AI's Potential Ouroboros Problem
Admittedly, this is a bit above my pay grade, but in thinking about and writing about AI over the past many months, my mind keeps going back to a place where I'm mildly disturbed by the concept of "synthetic data" (see: my notes below). Specifically, how because we're running out of "natural" data to train AI models, many are now being trained on data created by other models.
Conceptually, I understand why it should work. And see how, in many ways, it might yield cleaner inputs. But it also just feels like one of those things that is unnatural. Which I realize is silly to say in relation to AI. Still, here we are.
From a report today by Michael Peel in The Financial Times:
Research published in Nature on Wednesday suggests the use of such data could lead to the rapid degradation of AI models. One trial using synthetic input text about medieval architecture descended into a discussion of jackrabbits after fewer than 10 generations of output.
Yes, we've moved on from discussions of llamas to jackrabbits today. Yes, this is hilarious.
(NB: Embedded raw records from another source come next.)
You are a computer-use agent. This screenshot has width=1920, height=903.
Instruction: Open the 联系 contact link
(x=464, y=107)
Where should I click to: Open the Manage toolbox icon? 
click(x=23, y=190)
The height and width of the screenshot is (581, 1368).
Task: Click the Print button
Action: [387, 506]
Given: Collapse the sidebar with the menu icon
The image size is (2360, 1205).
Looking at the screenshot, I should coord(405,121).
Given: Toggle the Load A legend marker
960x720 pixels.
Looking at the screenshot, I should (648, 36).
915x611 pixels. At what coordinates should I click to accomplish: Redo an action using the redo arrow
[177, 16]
But also mildly concerning because again, this is the high-level method a lot of our current models are going to need to train on to keep growing, if they're not already. And yes, this study was done for research purposes not using the actual data inputs the model makers are using, but it points to something that seems pretty fundamental with enough synthetic data going in...
“Synthetic data is amazing if we manage to make it work,” said Ilia Shumailov, lead author of the research. “But what we are saying is that our current synthetic data is probably erroneous in some ways. The most surprising thing is how quickly this stuff happens.”
The paper explores the tendency of AI models to collapse over time because of the inevitable accumulation and amplification of mistakes from successive generations of training.
The speed of the deterioration is related to the severity of shortcomings in the design of the model, the learning process and the quality of data used.
The early stages of collapse typically involve a “loss of variance”, which means majority subpopulations in the data become progressively over-represented at the expense of minority groups. In late-stage collapse, all parts of the data may descend into gibberish.
I'm reminded of The Architect speech in The Matrix: Reloaded where he talks about the creation of the "perfect" system only for it to collapse as the system rejected the unnatural perfection. But it's not just gibberish we need to worry about, it's arguably madness.
The researchers found the problems were often exacerbated by the use of synthetic data trained on information produced by previous generations. Almost all of the recursively trained language models they examined began to produce repeating phrases.
In the jackrabbit case, the first input text examined English church tower building during the 14th and 15th centuries. In generation one of training, the output offered information about basilicas in Rome and Buenos Aires. Generation five digressed into linguistic translation, while generation nine listed lagomorphs with varying tail colours.
Here, I'm reminded of Leonardo DiCaprio playing Howard Hughes in The Aviator, just standing there repeating "the way of the future" over and over and over again.
Another example is how an AI model trained on its own output mangles a data set of dog breed images, according to a companion piece in Nature by Emily Wenger of Duke University in the US.
Initially, common types such as golden retrievers would dominate while less common breeds such as Dalmatians disappeared. Finally, the images of golden retrievers themselves would become an anatomic mess, with body parts in the wrong place.
Now I'm reminded of some sort of badly failed cloning process we see so often portrayed as something slightly off devolving into well, a mess – Alien: Resurrection? The Rise of Skywalker? Alright, I'm stretching this gimmick too far. But here may be why this all actually matters:
“One key implication of model collapse is that there is a first-mover advantage in building generative AI models,” said Wenger. “The companies that sourced training data from the pre-AI internet might have models that better represent the real world.”
In other words, there's a risk that the players who are already established as the model makers are the only ones we're ever going to get. Because their models have subsequently flooded the internet with junk data breeding like jackrabbits.
Again, I understand there's quite a bit of caution being used with this "synthetic data" for obvious reasons. At the same time, my mind wanders to the paleontologists seeing the lab at Jurassic Park for the first time and are told by Dr. Henry Wu that there's no need to fear the dinosaurs reproducing in the wild because all of the dinosaurs have been created as female. To quote Dr. Ian Malcolm perhaps in actual context for the first time on the internet, "Life, uh, finds a way."